NPV vs IRR vs Payback Rule

This is originally posted on Sunday, 3 February 2013 at 16:06

2011 ZA,ZB 3c
Explain why the NPV is a better investment appraisal technique than the IRR 


2010 ZA 3b 
Compare the advantages and disadvantages of the NPV and IRR.


When appraising multiple projects, their NPVs can be directly added together to obtain the Multiple Project NPV. The Multiple Project IRR, on the other hand, requires that total cashflows of multiple projects to be re-computed for each period. 


The IRR, being the solution to a kth order polynomial in r, may have take on multiple values. This makes IRR appraisal ambiguous as there is no instruction to select a specific IRR value for comparison against the hurdle rate. This situation is more pronounced if cashflows are unconventional- the number of IRRs generated depends on changes in the direction of cashflow.  Selection by NPV is more clear-cut because it accomodates both conventional and unconventional cashflows- ambiguity by NPV rule only arises when projects have identical NPVs. 


The cost of capital varies across time, but the IRR approach assumes that spare cashflows can always be reinvested at the same IRR- an unrealistic assumption. This is a stark contrast to the NPV approach which has the flexibility to incorporate different cost of capital across time in its computation.   


Unlike NPV, the IRR of a project does not account for the size and magnitude of the projects. A project with higher IRR may be chosen over another, but its actual NPV may turn out to be lower when reference is made at the hurdle rate. 


However it is noteworthy that IRR has a distinct advantage over the NPV:  while NPV calculates  absolute values, IRR is a relative measure of value. Therefore the IRR can act as a form of efficiency measure while NPV fails to do so. However, it is possible to complement NPV with other techniques of efficiency measures such as the profitability index and annual equivalent value.  


2010 ZB 3b 
Explain why NPV is a more preferable technique for capital budgeting than other methods.


2007 ZA 5c, ZB 6a 
Describe the NPV rule, the IRR criterion and the Payback rule for investment. What are the relative advantages and disadvantages of these rules?

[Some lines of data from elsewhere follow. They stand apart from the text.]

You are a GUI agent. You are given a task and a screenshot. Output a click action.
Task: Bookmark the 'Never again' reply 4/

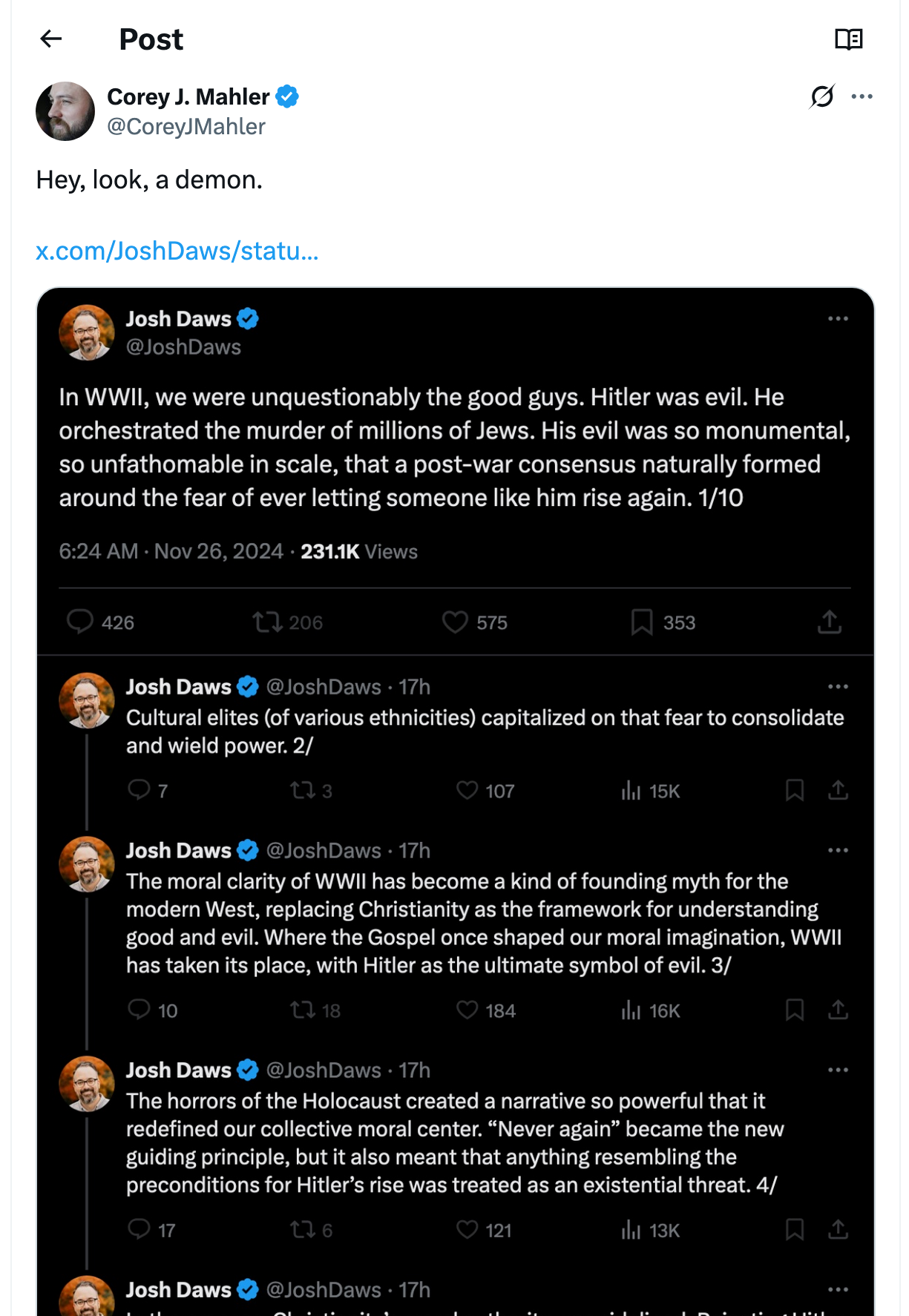(x=794, y=1229)
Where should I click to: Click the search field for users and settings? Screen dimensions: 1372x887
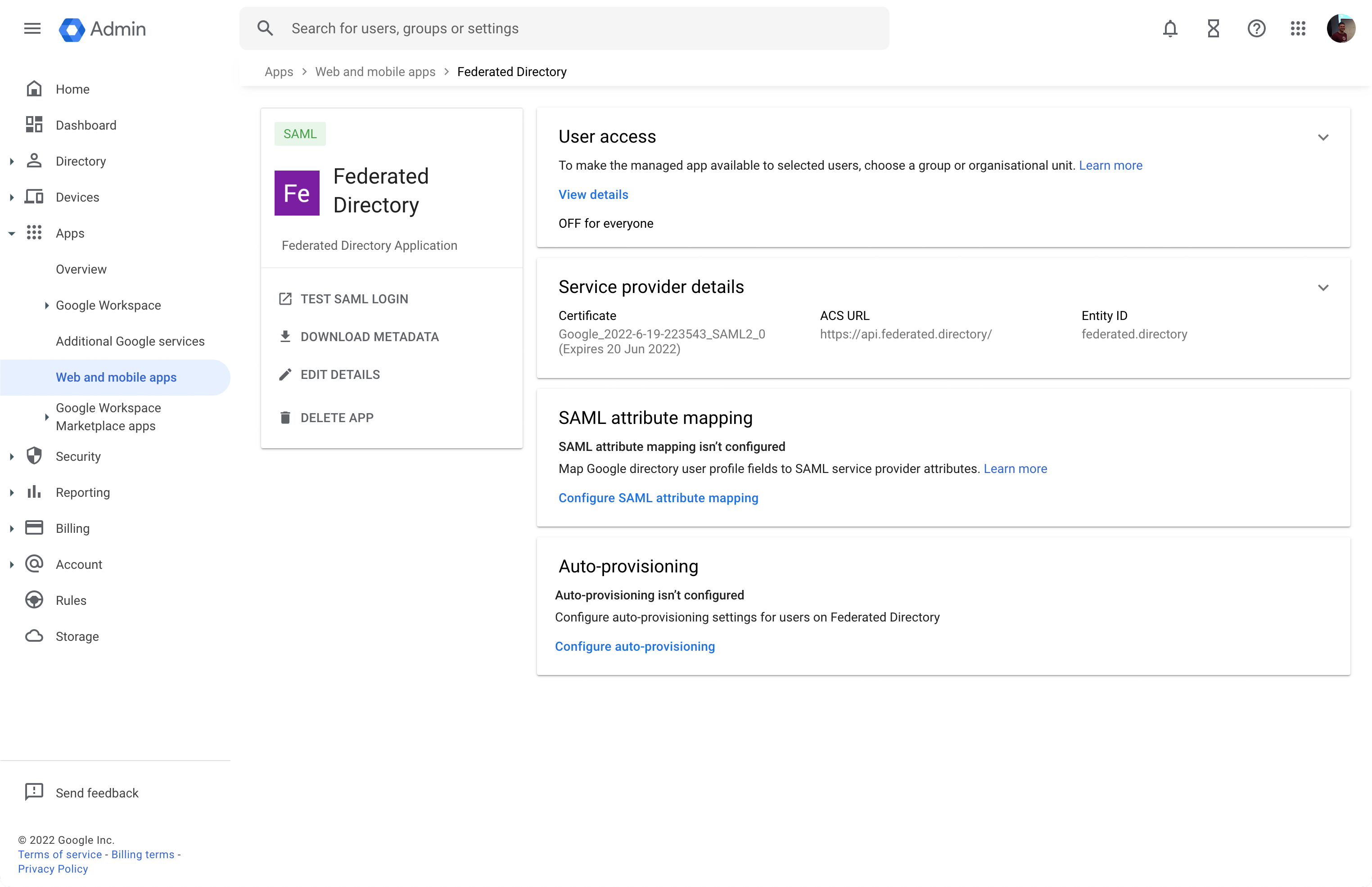[x=564, y=27]
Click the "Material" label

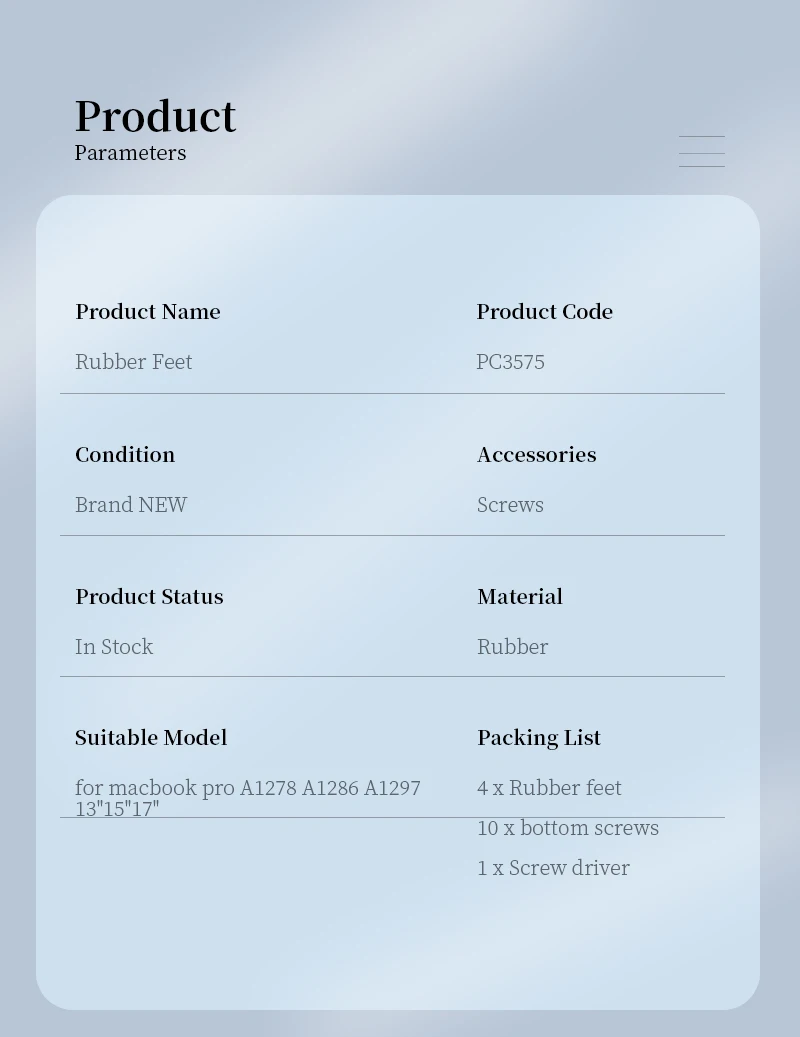(x=520, y=597)
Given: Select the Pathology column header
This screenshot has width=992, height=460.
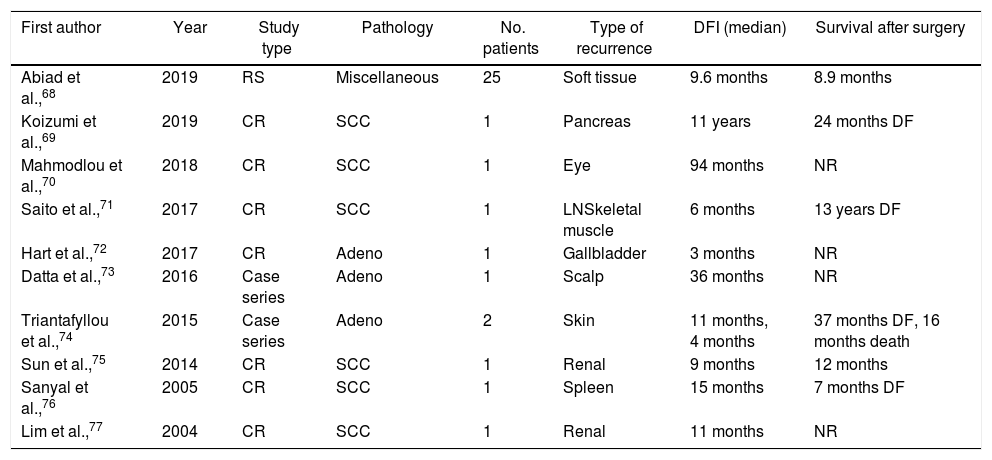Looking at the screenshot, I should click(x=397, y=29).
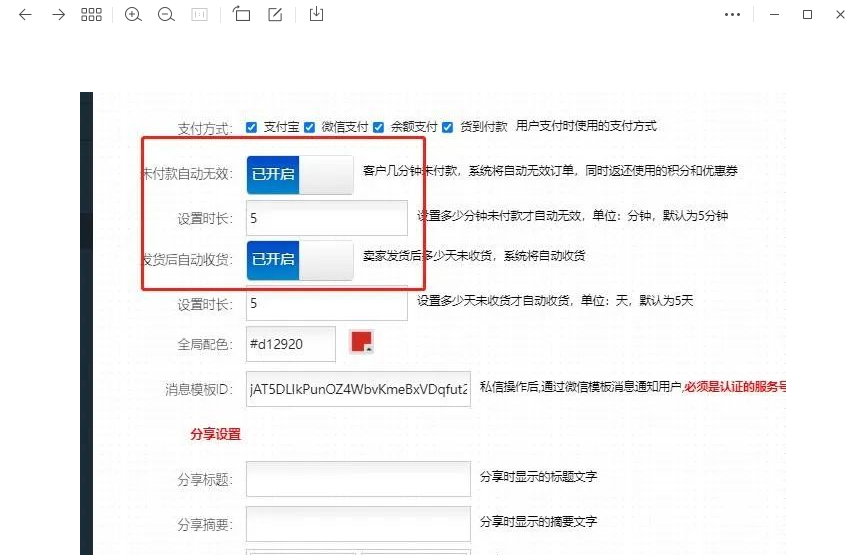This screenshot has height=555, width=867.
Task: Click the 全局配色 hex value field
Action: click(x=290, y=344)
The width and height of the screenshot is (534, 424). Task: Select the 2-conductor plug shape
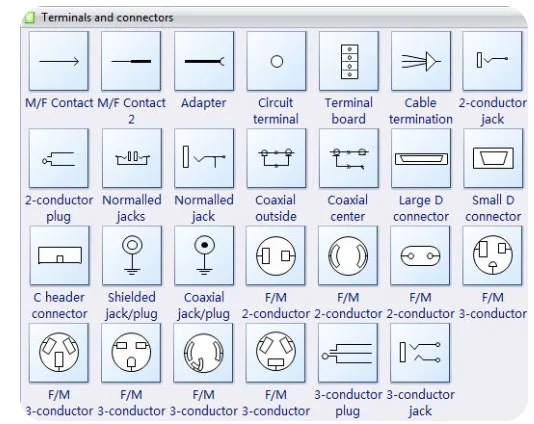pyautogui.click(x=59, y=158)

Write the above, but need to include two short paragraphs on the Payback Rule. The Multiples Method is NOT a capital budgeting method. Its main purpose is to assess value (ie. value of firm) rather than project selection (capital budgeting decision). 


The Payback Rule is flawed because it neglects the cashflows after the payback period. Unlike the NPV, the payback rule provides an inaccurate picture of the overall returns from the project. Even if the Payback rule is fulfilled (cashflows cover capital outlays by the payback period), future gains and losses (positive and negative cashflows) after the payback period are not incorporated into the analysis. This issue is not resolved even when cashflows are discounted, and the Discounted Payback Rule is used.  


However Payback Rule may be used in conjunction with NPV to assist in better decision making. This is because certain projects may have positive NPVs, but the bulk of the positive cashflows only arrive after the payback period. The firm may face a short period of liquidity crunch (up to the payback period) following an investment in the positive NPV project. Therefore the Payback Rule can be used to preempt such contingencies.